**Énoncé de l'exercice**: D'après l'extrait sur la hausse de la TVA, quelle perte de pouvoir d'achat subsiste pour les 10 % les plus modestes une fois les salaires et les prestations sociales revalorisés ?

══ Extrait de page ══

Pour les 10 % les plus modestes, une baisse directe de 2,8 % de pouvoir d’achat

L’impact sur les prestations n’est sensible que pour les 30 % les plus modestes. Pour les 70 % restant, l’impact est proche de l’impact moyen : le fait que les ménages proches du revenu médian épargnent moins que les ménages les plus favorisés est compensé par le fait qu’ils bénéficient davantage des effets de diffusion des hausses du salaire minimum.

La compensation par la hausse des prestations joue un rôle beaucoup plus important en bas de l’échelle de niveau de vie, mais elle ne suffit pas à compenser l’impact direct, d’autant plus que ces ménages sont plus souvent locataires. Pour les 10 % les plus modestes, l’impact direct de la hausse des prix est une baisse de 2,8 % sur le pouvoir d’achat ; il s’y ajoute -0,4 % d’impact de la hausse des loyers. La revalorisation des salaires et des prestations sociales ne corrige ces deux effets qu’à hauteur de + 0,7 % et +1,1 % respectivement, laissant subsister une perte de pouvoir d’achat de 1,4 %. Les 10 % des personnes les plus modestes se distinguent ainsi du reste de la population par une perte relative de leur niveau de vie corrigé beaucoup plus importante.

Au total, malgré la prise en compte des effets de compensation, la TVA reste bien un prélèvement qui est légèrement inégalitaire à moyen terme, alors que tous les indicateurs d’inégalités et de pauvreté augmentent l’année de la hausse de TVA.

═══
══ Données fournies ══

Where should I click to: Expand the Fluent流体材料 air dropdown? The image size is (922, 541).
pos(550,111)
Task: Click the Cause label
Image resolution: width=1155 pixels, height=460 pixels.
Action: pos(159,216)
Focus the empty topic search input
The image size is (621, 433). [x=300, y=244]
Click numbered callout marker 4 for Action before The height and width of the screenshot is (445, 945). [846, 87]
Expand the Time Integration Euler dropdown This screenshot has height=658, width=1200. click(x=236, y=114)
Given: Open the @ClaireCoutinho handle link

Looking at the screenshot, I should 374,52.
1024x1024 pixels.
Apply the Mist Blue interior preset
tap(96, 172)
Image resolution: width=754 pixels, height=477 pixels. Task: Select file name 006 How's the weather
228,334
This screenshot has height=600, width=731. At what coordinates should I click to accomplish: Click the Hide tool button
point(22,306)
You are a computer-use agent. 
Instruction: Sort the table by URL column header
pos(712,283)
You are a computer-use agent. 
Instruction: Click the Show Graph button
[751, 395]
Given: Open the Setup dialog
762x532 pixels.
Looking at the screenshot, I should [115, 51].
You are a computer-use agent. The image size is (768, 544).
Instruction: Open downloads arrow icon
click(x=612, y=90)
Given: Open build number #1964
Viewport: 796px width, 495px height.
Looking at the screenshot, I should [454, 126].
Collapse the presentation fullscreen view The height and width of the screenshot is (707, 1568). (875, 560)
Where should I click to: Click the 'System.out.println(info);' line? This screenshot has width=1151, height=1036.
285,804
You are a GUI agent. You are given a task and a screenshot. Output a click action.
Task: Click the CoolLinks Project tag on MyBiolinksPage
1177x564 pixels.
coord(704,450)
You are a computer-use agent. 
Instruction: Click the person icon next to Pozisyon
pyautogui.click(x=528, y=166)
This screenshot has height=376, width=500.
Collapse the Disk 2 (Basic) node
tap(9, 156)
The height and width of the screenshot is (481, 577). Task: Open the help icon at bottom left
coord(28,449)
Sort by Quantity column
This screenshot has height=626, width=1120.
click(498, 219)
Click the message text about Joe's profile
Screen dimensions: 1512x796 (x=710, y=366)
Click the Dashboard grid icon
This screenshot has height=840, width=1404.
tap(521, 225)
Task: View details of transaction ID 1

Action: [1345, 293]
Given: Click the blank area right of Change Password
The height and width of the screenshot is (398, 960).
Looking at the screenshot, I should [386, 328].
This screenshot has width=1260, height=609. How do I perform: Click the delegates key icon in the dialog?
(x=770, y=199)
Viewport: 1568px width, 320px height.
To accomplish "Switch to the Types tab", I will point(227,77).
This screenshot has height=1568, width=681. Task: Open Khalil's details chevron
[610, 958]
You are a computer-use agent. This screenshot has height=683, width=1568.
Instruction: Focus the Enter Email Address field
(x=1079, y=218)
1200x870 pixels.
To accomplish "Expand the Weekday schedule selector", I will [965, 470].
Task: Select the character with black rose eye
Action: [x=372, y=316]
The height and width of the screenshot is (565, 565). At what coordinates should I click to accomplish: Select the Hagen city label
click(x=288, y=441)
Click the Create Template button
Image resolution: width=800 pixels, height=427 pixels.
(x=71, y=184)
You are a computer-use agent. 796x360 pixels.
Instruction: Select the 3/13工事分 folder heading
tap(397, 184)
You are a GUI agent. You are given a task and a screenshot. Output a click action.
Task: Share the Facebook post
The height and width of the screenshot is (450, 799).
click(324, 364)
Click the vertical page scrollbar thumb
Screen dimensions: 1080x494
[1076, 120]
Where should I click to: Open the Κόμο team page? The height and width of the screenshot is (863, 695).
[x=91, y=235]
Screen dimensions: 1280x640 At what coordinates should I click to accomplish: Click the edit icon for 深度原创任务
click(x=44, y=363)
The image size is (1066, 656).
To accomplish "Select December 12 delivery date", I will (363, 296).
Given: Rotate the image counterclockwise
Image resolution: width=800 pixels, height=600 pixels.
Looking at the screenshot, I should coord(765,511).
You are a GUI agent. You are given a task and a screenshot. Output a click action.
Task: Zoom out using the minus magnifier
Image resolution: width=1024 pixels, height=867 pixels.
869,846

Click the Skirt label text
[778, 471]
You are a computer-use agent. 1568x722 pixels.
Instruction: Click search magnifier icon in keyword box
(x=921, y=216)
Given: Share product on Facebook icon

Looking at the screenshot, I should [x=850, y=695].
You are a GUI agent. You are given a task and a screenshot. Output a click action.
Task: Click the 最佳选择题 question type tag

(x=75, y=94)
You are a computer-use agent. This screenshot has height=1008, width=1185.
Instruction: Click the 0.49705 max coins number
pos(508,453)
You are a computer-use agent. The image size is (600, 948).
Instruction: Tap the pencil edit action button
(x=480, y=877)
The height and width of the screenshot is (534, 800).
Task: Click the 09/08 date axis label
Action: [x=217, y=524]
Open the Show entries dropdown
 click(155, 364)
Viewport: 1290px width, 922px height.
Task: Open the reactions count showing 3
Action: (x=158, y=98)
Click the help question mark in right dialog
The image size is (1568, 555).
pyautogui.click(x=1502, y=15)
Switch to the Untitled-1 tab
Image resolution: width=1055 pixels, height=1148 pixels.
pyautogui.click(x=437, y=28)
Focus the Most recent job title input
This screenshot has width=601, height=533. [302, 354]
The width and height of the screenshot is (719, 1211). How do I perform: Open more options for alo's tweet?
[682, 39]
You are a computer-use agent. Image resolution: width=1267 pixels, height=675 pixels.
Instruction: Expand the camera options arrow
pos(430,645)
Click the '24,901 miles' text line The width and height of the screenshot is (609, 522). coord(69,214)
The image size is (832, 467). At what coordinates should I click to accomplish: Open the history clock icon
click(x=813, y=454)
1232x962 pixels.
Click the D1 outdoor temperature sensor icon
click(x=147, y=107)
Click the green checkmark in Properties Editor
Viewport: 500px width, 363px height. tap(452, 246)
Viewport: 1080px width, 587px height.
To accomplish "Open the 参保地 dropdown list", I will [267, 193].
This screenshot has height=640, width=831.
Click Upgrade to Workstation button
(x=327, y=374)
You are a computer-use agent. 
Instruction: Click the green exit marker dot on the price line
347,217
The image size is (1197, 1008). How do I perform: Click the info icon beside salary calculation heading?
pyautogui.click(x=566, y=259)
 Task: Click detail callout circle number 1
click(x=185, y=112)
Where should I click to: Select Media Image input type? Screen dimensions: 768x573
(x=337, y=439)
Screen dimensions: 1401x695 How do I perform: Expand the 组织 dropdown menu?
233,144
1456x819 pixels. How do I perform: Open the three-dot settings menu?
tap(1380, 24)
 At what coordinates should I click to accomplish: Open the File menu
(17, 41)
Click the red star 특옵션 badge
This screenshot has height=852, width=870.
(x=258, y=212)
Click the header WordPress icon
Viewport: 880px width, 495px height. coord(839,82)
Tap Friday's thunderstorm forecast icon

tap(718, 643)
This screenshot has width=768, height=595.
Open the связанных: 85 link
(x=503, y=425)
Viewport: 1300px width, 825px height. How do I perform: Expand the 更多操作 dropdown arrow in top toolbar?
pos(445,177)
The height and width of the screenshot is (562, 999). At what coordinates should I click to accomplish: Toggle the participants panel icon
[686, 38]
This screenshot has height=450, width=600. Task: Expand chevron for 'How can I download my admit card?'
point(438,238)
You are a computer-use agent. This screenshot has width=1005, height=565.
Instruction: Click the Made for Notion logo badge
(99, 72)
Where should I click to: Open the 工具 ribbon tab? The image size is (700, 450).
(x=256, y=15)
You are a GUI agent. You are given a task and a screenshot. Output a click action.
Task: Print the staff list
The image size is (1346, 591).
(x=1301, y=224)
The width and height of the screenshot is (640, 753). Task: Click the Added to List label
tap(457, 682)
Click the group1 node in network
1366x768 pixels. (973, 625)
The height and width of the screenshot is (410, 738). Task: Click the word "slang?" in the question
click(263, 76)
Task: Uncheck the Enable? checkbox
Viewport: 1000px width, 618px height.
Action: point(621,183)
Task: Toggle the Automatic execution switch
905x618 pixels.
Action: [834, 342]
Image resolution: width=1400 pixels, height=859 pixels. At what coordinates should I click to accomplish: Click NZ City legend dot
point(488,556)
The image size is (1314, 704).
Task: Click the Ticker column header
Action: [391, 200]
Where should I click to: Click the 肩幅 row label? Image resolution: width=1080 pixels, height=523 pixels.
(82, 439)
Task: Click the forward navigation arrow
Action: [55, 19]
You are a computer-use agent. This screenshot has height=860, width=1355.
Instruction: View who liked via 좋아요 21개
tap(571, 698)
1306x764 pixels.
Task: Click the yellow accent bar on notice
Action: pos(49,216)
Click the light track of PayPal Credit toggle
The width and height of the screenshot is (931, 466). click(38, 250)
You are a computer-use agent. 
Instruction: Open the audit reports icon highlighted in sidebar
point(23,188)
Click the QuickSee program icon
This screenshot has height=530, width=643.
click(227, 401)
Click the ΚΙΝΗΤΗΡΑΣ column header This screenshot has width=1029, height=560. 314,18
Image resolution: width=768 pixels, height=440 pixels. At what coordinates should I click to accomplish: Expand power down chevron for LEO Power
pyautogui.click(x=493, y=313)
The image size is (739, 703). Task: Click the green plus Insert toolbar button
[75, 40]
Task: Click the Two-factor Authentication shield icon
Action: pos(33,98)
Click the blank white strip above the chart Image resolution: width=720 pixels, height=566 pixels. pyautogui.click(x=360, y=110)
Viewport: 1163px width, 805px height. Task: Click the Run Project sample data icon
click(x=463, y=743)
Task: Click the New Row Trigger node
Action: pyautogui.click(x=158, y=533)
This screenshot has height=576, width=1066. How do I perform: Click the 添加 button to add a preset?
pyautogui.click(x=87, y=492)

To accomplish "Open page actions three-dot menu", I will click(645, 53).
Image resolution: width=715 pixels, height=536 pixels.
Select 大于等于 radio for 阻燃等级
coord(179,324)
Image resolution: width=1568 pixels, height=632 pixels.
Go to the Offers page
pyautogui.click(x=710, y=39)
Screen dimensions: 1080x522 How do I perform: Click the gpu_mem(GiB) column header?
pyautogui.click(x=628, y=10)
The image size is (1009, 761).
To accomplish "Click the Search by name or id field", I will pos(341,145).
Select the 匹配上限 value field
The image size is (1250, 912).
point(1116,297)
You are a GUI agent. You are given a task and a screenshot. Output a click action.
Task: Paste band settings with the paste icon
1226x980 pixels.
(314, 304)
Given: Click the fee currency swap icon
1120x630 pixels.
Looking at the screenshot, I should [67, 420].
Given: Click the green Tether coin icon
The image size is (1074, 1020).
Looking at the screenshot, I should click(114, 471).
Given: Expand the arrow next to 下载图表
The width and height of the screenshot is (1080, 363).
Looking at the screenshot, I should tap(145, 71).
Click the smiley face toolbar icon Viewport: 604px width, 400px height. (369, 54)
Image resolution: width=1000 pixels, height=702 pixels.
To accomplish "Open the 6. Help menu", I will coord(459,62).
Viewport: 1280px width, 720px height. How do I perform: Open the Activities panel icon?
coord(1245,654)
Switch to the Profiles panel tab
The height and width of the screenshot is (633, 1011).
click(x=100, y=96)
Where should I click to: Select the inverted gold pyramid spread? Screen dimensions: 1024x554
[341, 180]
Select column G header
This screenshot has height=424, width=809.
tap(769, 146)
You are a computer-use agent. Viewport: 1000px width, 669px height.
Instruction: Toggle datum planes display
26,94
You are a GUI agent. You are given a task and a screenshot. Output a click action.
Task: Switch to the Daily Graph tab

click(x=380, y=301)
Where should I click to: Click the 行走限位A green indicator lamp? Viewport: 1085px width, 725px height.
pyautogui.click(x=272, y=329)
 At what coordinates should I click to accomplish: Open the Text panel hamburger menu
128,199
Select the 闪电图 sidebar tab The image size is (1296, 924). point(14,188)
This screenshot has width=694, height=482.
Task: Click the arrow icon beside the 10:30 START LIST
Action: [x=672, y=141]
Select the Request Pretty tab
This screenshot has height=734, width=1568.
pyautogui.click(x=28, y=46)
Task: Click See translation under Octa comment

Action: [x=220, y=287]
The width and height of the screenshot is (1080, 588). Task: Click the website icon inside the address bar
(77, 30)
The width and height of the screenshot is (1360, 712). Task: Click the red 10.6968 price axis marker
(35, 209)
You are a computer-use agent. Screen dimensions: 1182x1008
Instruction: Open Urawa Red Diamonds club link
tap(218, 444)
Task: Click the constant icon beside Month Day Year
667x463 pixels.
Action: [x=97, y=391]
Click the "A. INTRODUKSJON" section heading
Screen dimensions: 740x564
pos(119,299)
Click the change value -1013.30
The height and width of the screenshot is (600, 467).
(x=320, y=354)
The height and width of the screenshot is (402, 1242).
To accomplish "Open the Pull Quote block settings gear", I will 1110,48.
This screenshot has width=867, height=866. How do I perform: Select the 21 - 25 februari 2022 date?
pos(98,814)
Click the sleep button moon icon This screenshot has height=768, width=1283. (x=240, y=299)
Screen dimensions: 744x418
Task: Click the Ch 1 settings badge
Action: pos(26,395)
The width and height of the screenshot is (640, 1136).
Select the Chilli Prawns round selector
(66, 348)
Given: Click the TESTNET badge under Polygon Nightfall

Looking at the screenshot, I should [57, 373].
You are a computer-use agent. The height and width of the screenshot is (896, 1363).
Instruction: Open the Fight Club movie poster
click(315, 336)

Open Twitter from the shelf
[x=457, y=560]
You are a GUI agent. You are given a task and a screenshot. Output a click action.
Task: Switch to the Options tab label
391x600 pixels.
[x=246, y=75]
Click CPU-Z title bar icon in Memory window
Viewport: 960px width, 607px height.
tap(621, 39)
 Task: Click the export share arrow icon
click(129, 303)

═══

**Solution du problème**: Une perte de pouvoir d'achat de 1,4 %.